By THEO EMERY, Associated Press Writer
August 26, 2003

BOSTON - The chief federal prosecutor in Boston said Tuesday he is weighing whether to bring charges against officials of the Boston Archdiocese for covering up the sexual abuse of children for more than 60 years.

Victims of child-molesting priests had asked U.S. Attorney Michael Sullivan last month to prosecute the church under federal law after the Massachusetts attorney general concluded that he was unable to bring state charges.

"We're just at the very preliminary stages," Sullivan said. "Obviously at some point in time we'll let people know if there is any ability to move forward. At this point it's just too premature."
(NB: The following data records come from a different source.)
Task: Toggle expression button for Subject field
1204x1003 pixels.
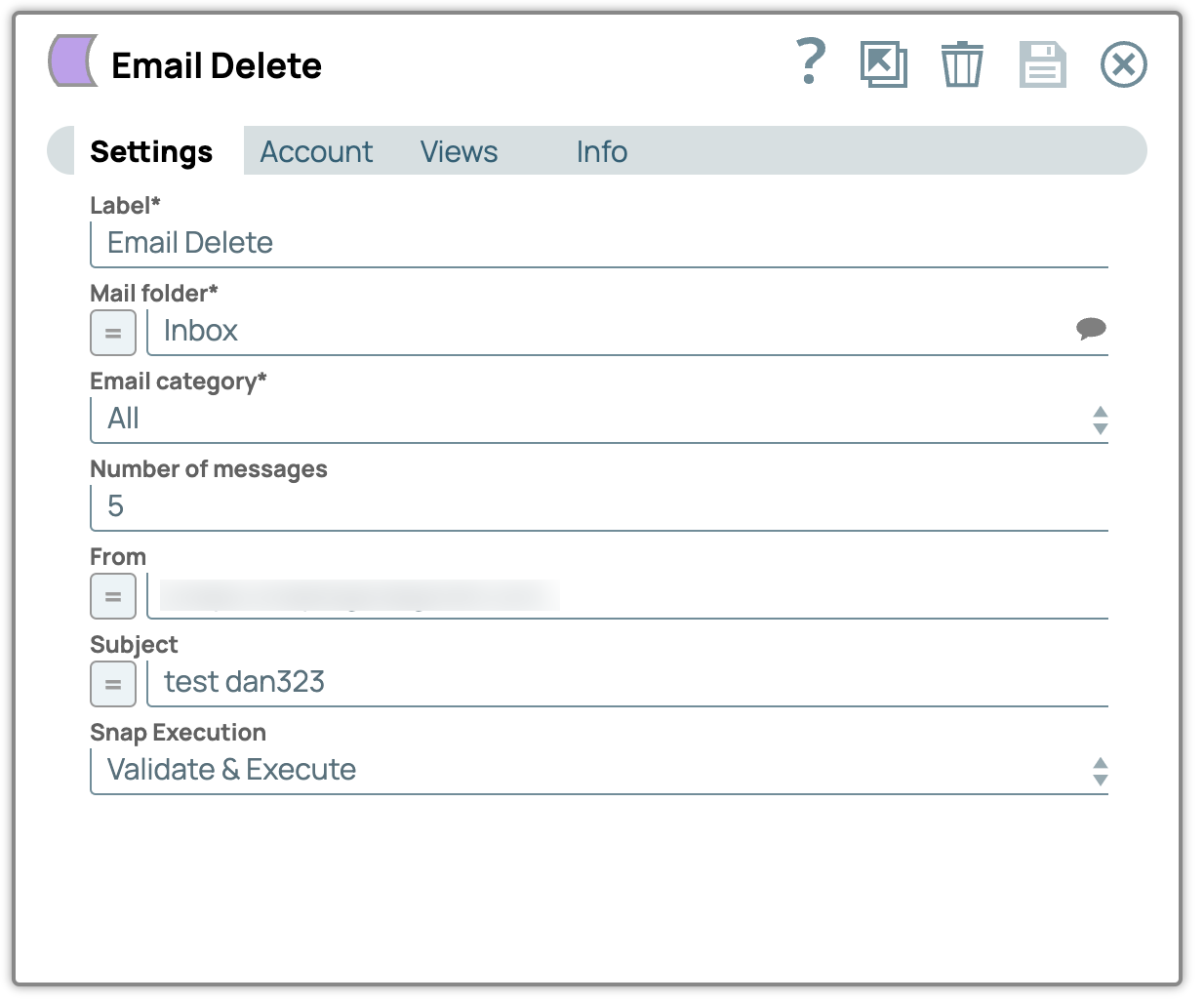Action: click(x=113, y=684)
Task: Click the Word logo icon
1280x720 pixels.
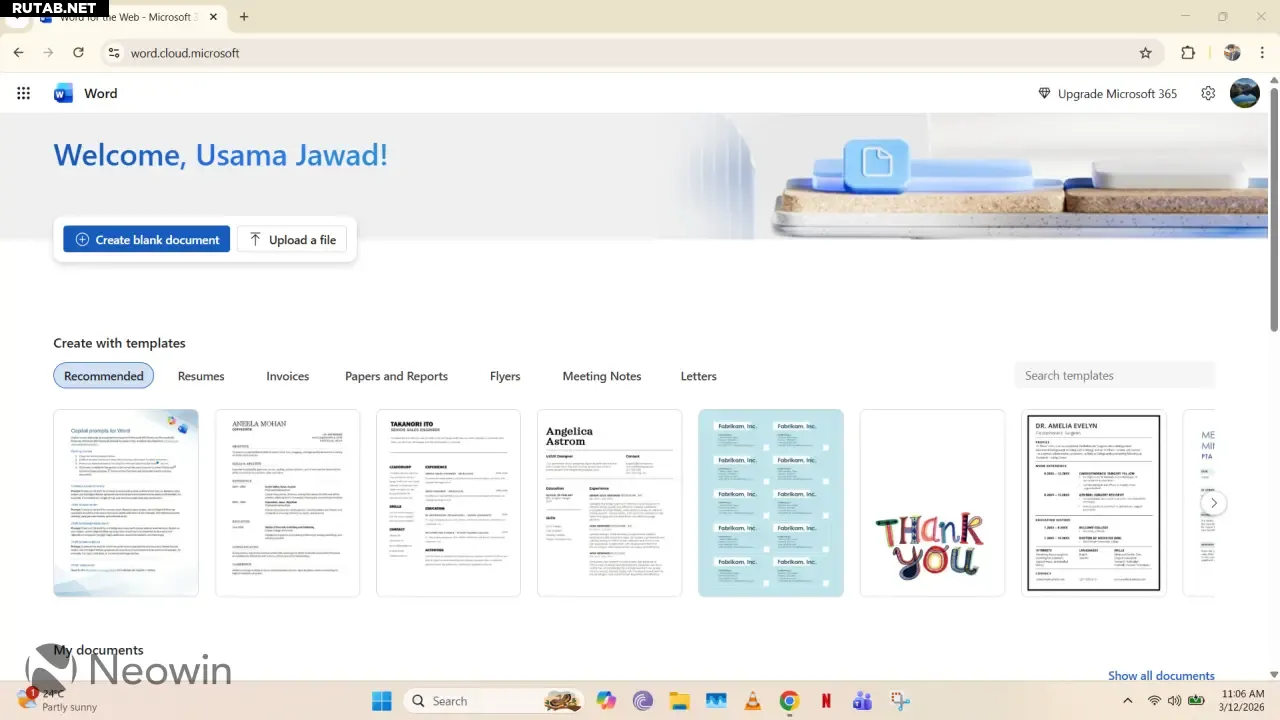Action: [64, 93]
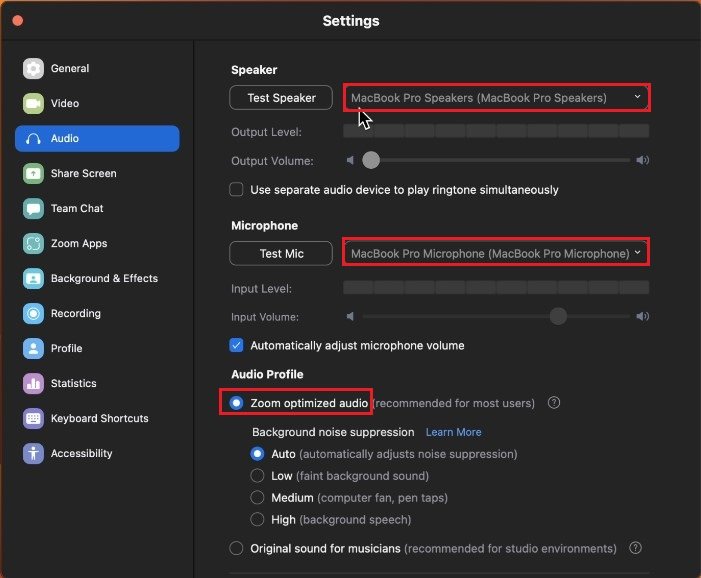This screenshot has height=578, width=701.
Task: Expand the MacBook Pro Speakers dropdown
Action: pyautogui.click(x=497, y=98)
Last month, state Attorney General Thomas Reilly released a report detailing a "massive, inexcusable failure" by officials in the Boston Archdiocese to protect children. The report said that more than 1,000 people were probably abused by 237 priests since 1940.

But Reilly concluded that state laws were too weak in the past for him to bring charges now. After the scandal broke in early 2002, state lawmakers strengthened child protection laws.

Reilly's decision angered victims, who said the church should be held accountable. They called on Sullivan to prosecute the church under federal racketeering laws.

Sullivan declined to comment on the possibility of a racketeering prosecution.

"I think it would be premature and completely speculative for me to even go down a particular path with regard to a potential federal prosecution. We're not even there yet," he said.

William Gately of the Survivors Network of those Abused by Priests, said that even if Sullivan ultimately decides not to file charges, what is most important to him is knowing that every option has been pursued.

"It's a moral imperative that we do everything we can to find out if there is a law that has been broken that could lead to a prosecution or an indictment," Gately said.